Filter the entries and keep only the lines where the string "pixels" appears.

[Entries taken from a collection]

= Beginning of Section =

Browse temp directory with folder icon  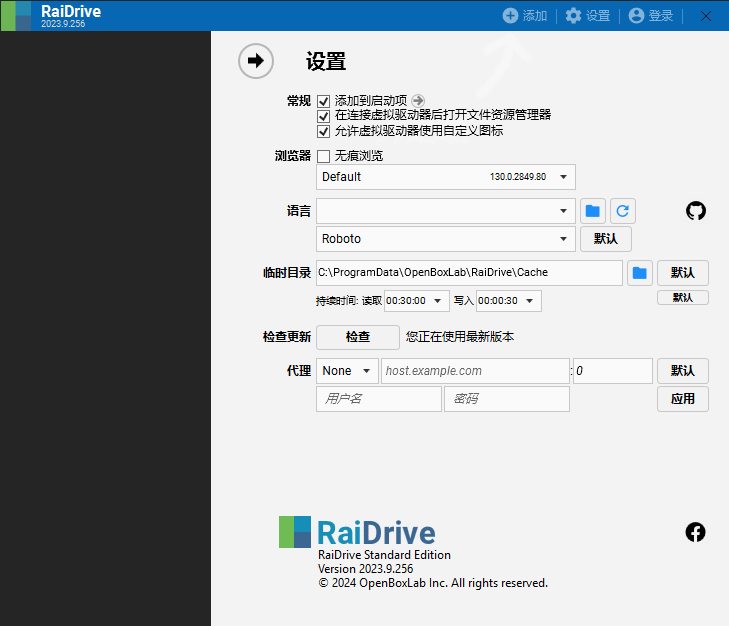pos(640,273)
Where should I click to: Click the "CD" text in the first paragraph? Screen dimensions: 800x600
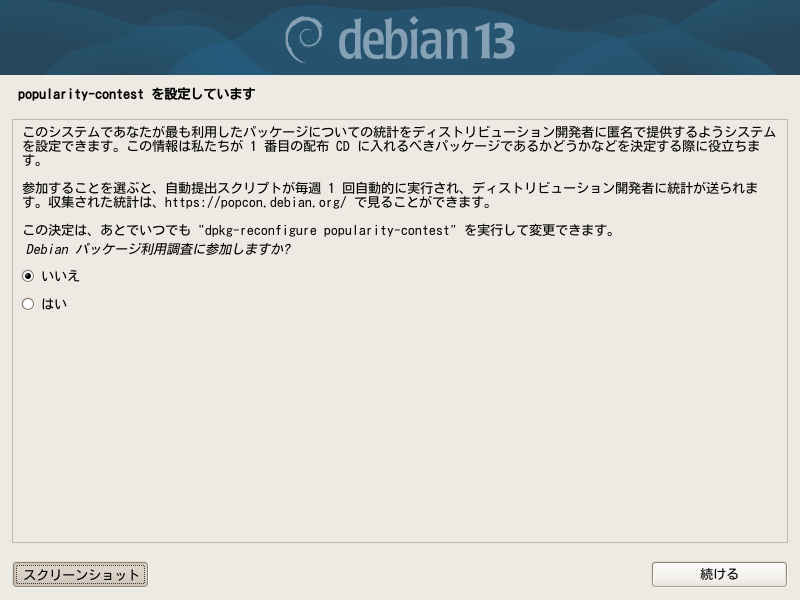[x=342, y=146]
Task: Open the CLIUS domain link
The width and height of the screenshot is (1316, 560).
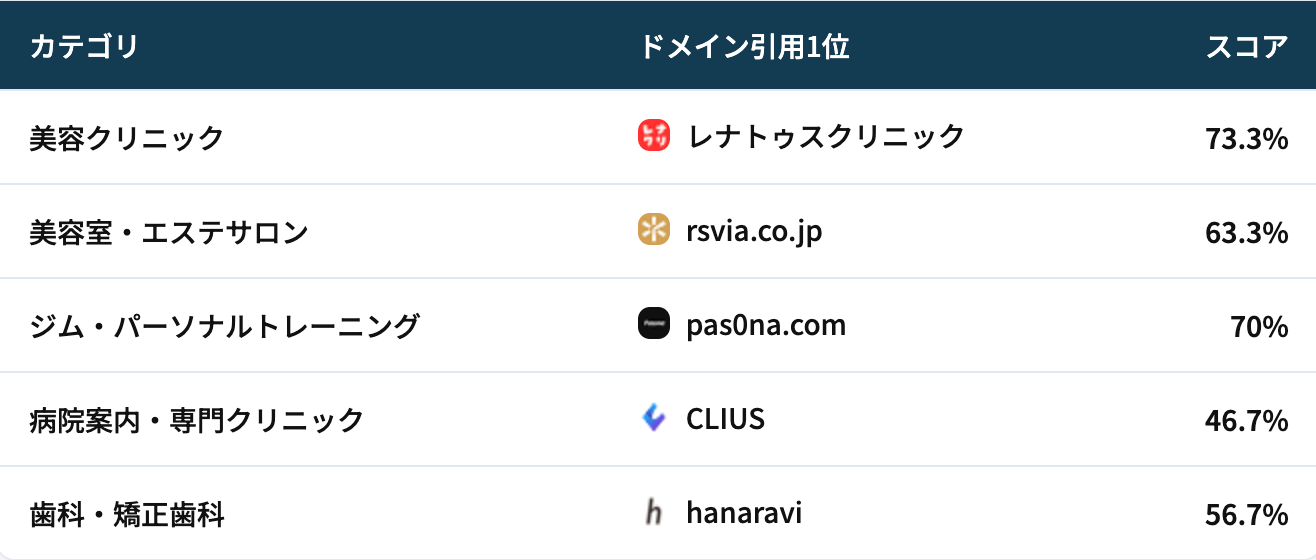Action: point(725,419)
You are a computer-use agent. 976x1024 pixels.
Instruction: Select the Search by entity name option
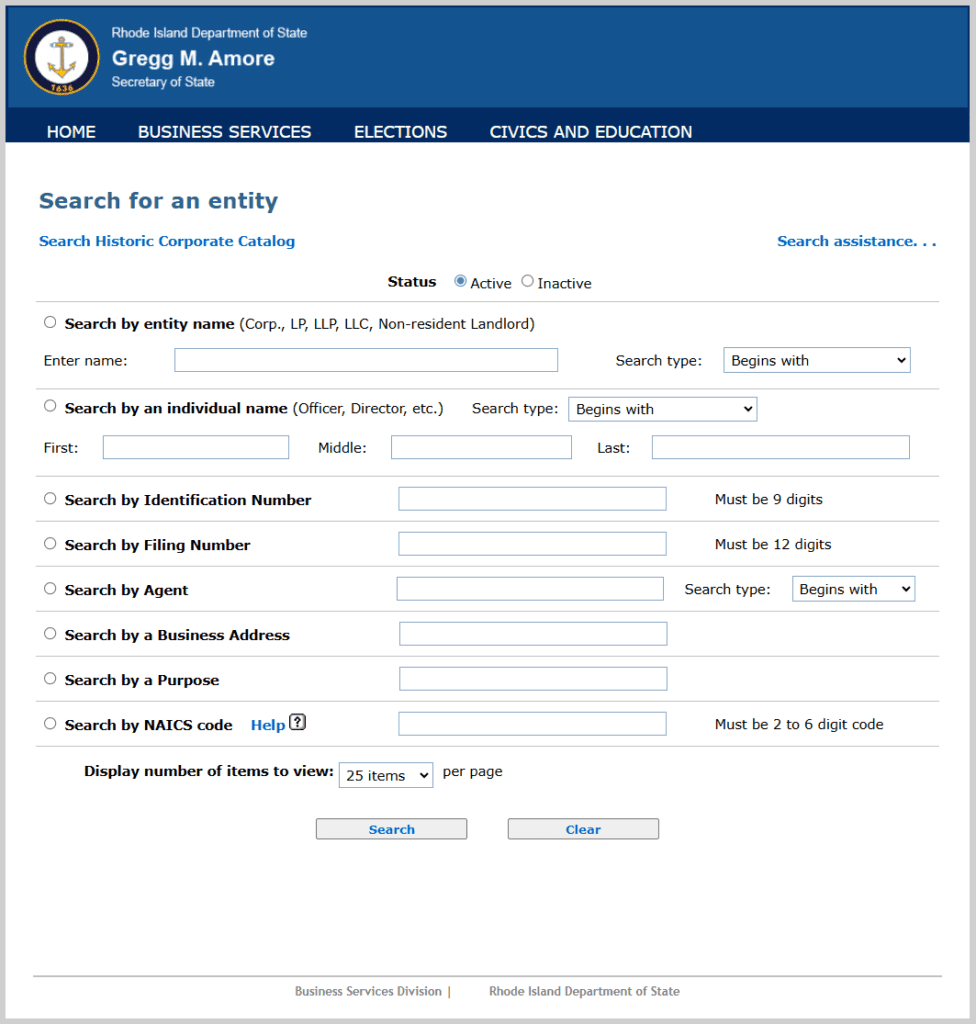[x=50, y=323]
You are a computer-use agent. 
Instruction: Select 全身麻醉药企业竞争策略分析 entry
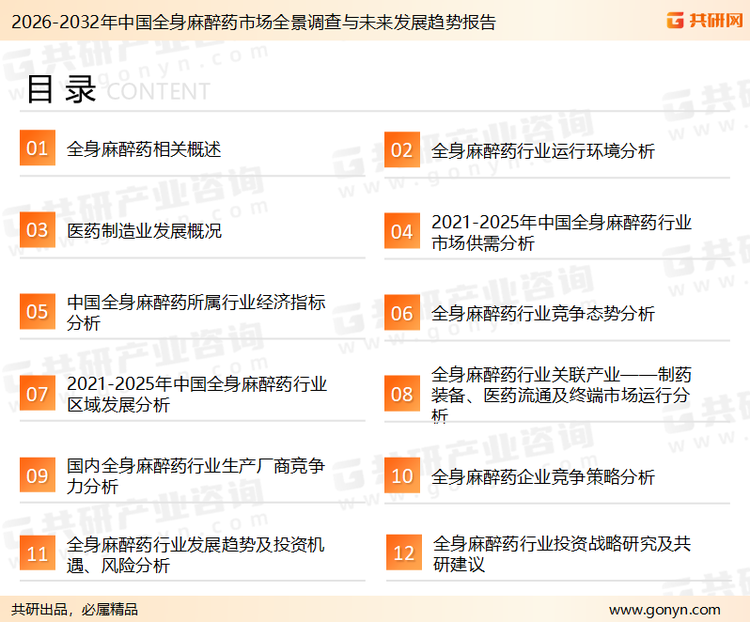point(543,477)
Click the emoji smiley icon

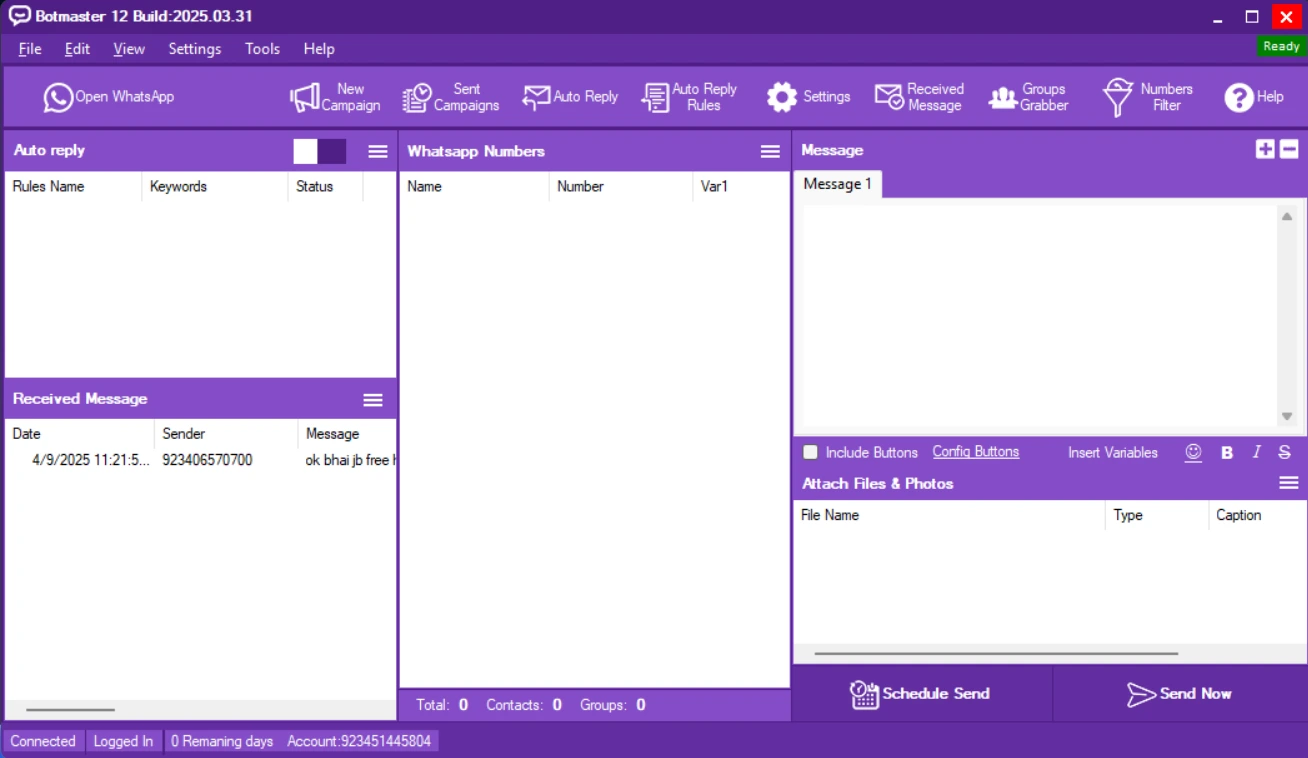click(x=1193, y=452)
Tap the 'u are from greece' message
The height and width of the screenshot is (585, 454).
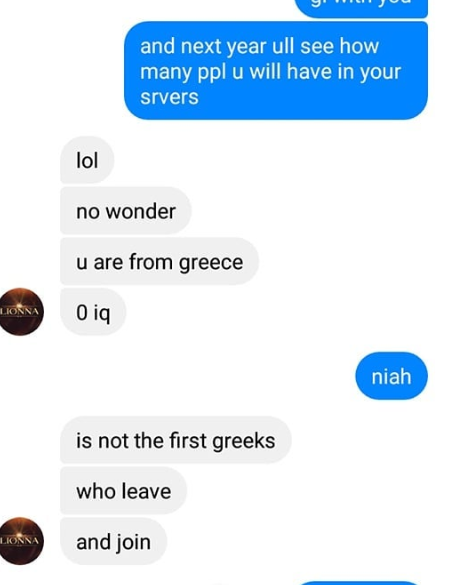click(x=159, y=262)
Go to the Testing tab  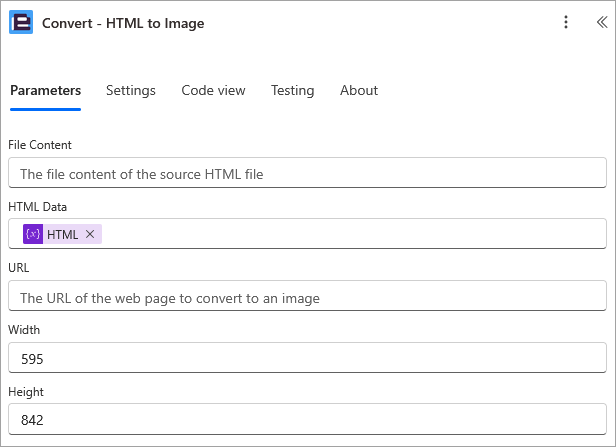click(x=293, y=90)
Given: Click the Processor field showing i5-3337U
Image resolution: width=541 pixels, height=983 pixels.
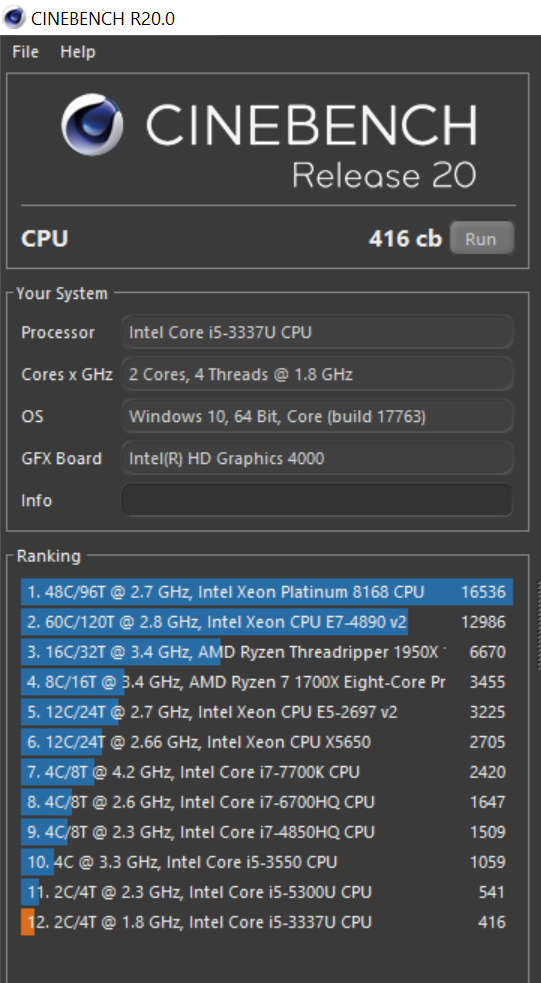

= End of Section =

**Your response:**
You are a computer-use agent. 976x1024 pixels.
Image resolution: width=541 pixels, height=983 pixels.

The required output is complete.